Champignons. (Autre maniere de conserver les) Pilez-les, & mettez-les à mesure dans l’eau fraîche. Faites chauffer de l’eau avec feuilles de laurier, marjolaine & ciboules ; faites-y faire quelques bouillons à vos champignons ; tirez-les ensuite, & les laissez égoutter sur un clayon : ensuite mettez-les dans un pot avec cloux, poivre, oignons, sel, laurier, bon vinaigre ; & bouchez bien.

Champignons. (Poudre de) Ayez de bons champignons, la quantité que vous voudrez, autant de morilles, & de truffes ; épluchez bien le tout ; faites sécher au soleil, ou au four, après le pain cuit. Pilez le tout dans un mortier. Passez au tamis, & mettez cette poudre dans une boëte bien close : on s’en sert toute l’année dans les ragoûts, pâtés chauds & froids, pour assaisonner des lardons. On peut se servir de champignons simplement.

Champignons & mousserons. (Rissoles de) Passez des champignons & mousserons coupés en dés, avec un morceau de beurre, un bouquet, une tranche de jambon, une pincée de farine ; mouillez d’un peu de réduction, deux cuillerées de coulis, du bouillon, & sel ; faites cuire & dégraissez ; la sauce étant liée, mettez un jus de citron, & laissez refroidir. Faites de petites abaisses de pâte brisée ; recouvrez de pareilles abaisses ; bordez-les bien ; faites faire de belle couleur.
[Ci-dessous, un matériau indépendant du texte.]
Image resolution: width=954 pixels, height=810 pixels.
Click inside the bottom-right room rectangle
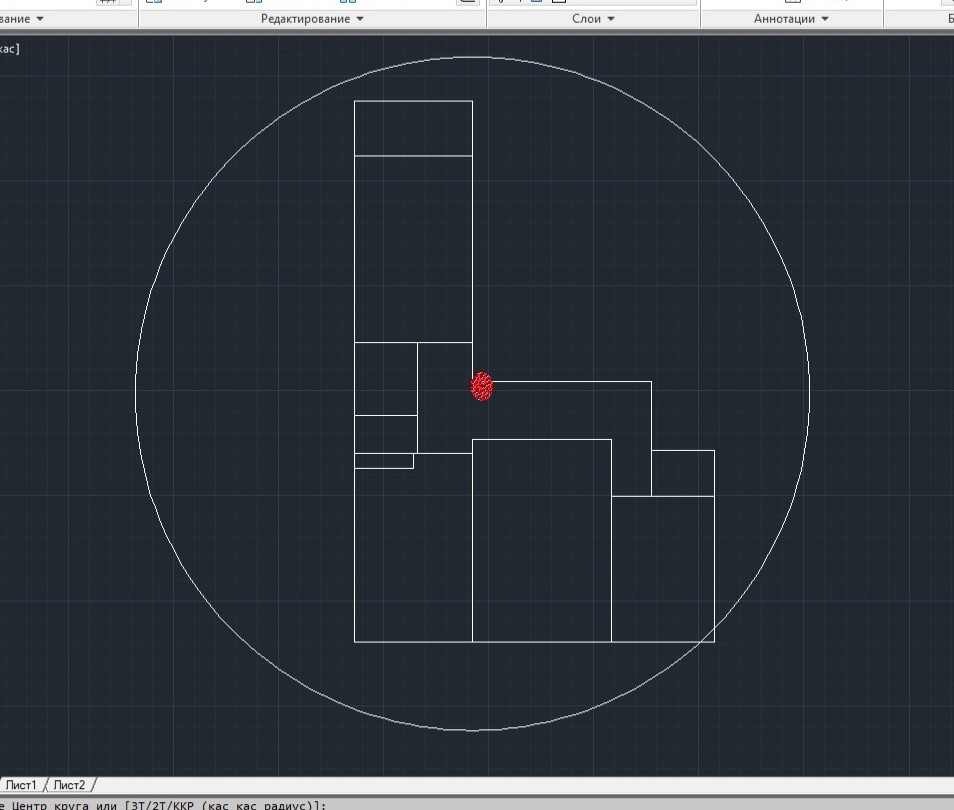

Champignons. (Sauce aux) Nettoyez, lavez & hachez ; mettez à la casserole avec un coulis clair de veau & de jambon ; assaisonnez, & laissez mitonner. Que la sauce soit de bon goût. [Voyez le Dictionnaire domestiques, chez Vincent, rue Saint Severin, pour les couches de champignons.]

Observation médecinale.

Les champignons les mieux choisis pour l’espece & le degré de maturité, & bien cuits, sont un aliment échauffant, qui, quoique difficile par lui-même à digérer, favorise cependant la digestion des autres alimens. Je n’exhorterai pas à les bannir de la cuisine, puisque ni le jugement défavorable que les médecins en ont porté de tout tems, ni les maux que tout le monde sçait qu’ils produisent, n’ont encore pu déterminer les gens les plus instruits à s’en priver. J’avertis seulement les personnes délicates, & dont l’estomac est foible ; celles qui sont sujettes aux maladies nerveuses, aux maux d’estomac, aux coliques des intestins, aux dévoiemens & dyssenteries, que les champignons sont un des alimens & même des assaisonnemens qu’elles doivent s’interdire avec le plus de soin. Quand aux convalescens, il suffit de leur dire que cet aliment renouvellera bientôt leurs maux, ou leur en causera d’autres. S’ils s’en permettent même une petite quantité, le souvenir de la maladie les rendra, sans doute, plus dociles.